== EXTRAIT FOURNI ==
====================

Il y a tout juste deux ans, lorsque l'équipe de Hwang Woo-suk avait annoncé dans la revue Science avoir réussi à créer des embryons humains par clonage et à en tirer des lignées différenciées de cellules souches, une étape fondamentale paraissait avoir été franchie : la perspective d'obtenir des cellules, voire des organes de remplacement, issus du donneur lui-même en s'affranchissant des phénomènes de rejet, ne semblait plus un rêve inaccessible, tout comme la promesse de soigner un jour les maladies neurodégénératives ou sanguines, les accidents cardiovasculaires, le diabète ou encore les atteintes de la moelle épinière. Las, le professeur Hwang mentait.
"Cette fraude est une tragédie", estime Laurie Zoloth, spécialiste de bioéthique à la Northwestern University. "Comment puis-je savoir ce qui est vrai, que puis-je espérer ?" face aux annonces des scientifiques, s'est-elle interrogée.
OBSTACLE POLITIQUE
Pour autant, Leonard Zon, de l'institut médical Howard Hughes de Boston, pense que, d'ici deux ans, les prétentions de M. Hwang devraient être devenues réalité. Cependant, il subsiste un obstacle de taille à l'avancée de ces recherches aux Etats-Unis, un obstacle politique : George Bush a en effet restreint l'expérimentation sur les cellules souches embryonnaires aux rares lignées obtenues avant 2001 et interdit le financement fédéral de ces travaux.
La réplique la plus spectaculaire à la position présidentielle est revenue aux Californiens qui, fin 2004, ont voté à près de 60 % en faveur de la création d'un institut dédié à l'étude des cellules souches, disposant d'un fonds de 3 milliards de dollars. "Cette réponse, aussi extrême que la position de l'administration Bush, n'est pas défendable sur le plan de la gouvernance", considère cependant Daniel Sarewitz, de l'Arizona State University : 23 des 29 membres du conseil d'administration de cet institut ont un intérêt personnel à soutenir l'étude des cellules souches, rappelle-t-il, fustigeant au passage "la tendance de la science à vouloir se situer hors de l'influence politique".

====================

== LES DONNÉES ==

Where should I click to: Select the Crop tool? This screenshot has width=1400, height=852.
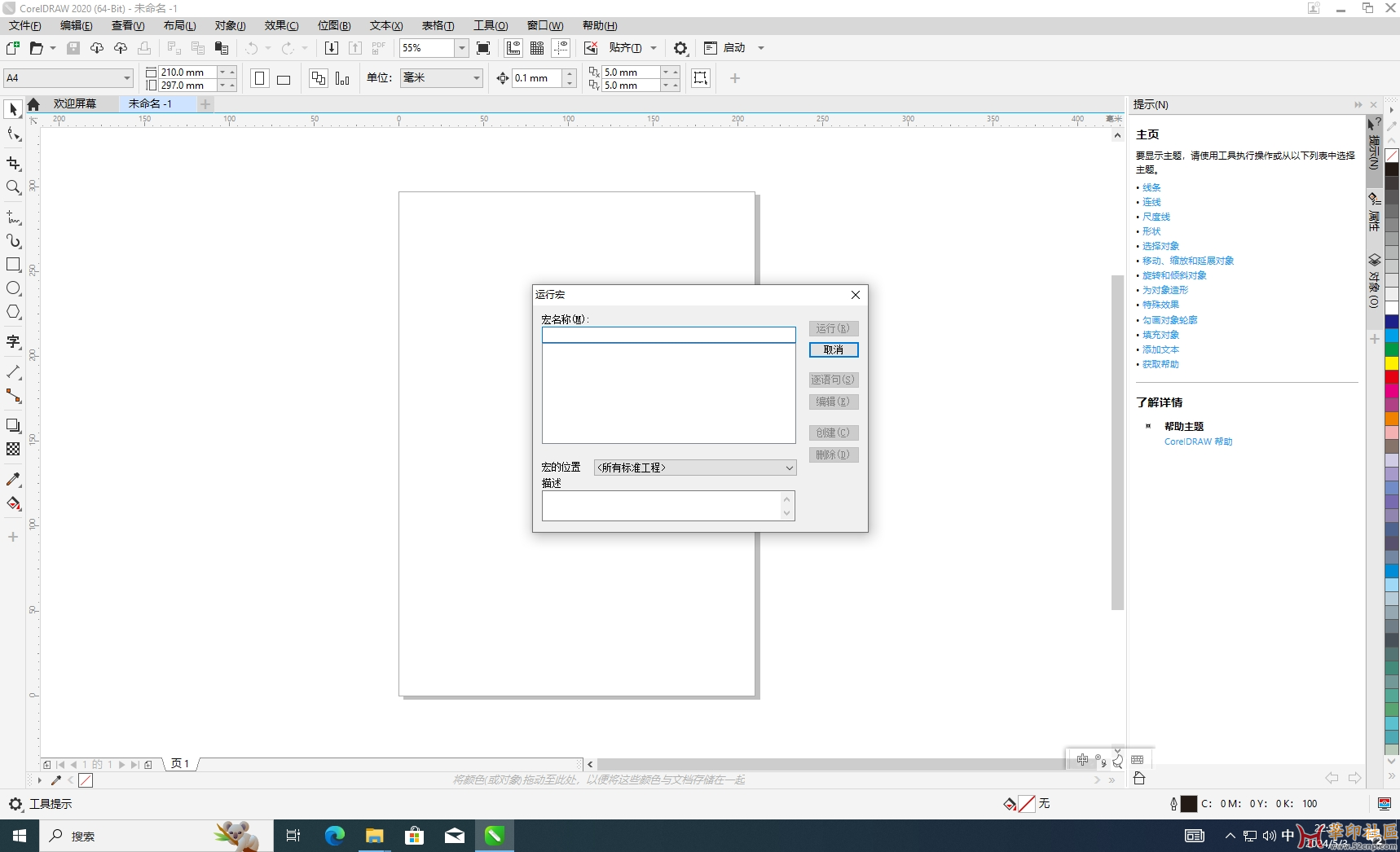[13, 164]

====================

Remplacez « tragédie » par « catastrophe » dans l'extrait sur les cellules souches, puis redonnez le passage allant de « Il y a tout » jusqu'à « scientifiques, s'est-elle interrogée. » inclus, s'il vous plaît.

Il y a tout juste deux ans, lorsque l'équipe de Hwang Woo-suk avait annoncé dans la revue Science avoir réussi à créer des embryons humains par clonage et à en tirer des lignées différenciées de cellules souches, une étape fondamentale paraissait avoir été franchie : la perspective d'obtenir des cellules, voire des organes de remplacement, issus du donneur lui-même en s'affranchissant des phénomènes de rejet, ne semblait plus un rêve inaccessible, tout comme la promesse de soigner un jour les maladies neurodégénératives ou sanguines, les accidents cardiovasculaires, le diabète ou encore les atteintes de la moelle épinière. Las, le professeur Hwang mentait.
"Cette fraude est une catastrophe", estime Laurie Zoloth, spécialiste de bioéthique à la Northwestern University. "Comment puis-je savoir ce qui est vrai, que puis-je espérer ?" face aux annonces des scientifiques, s'est-elle interrogée.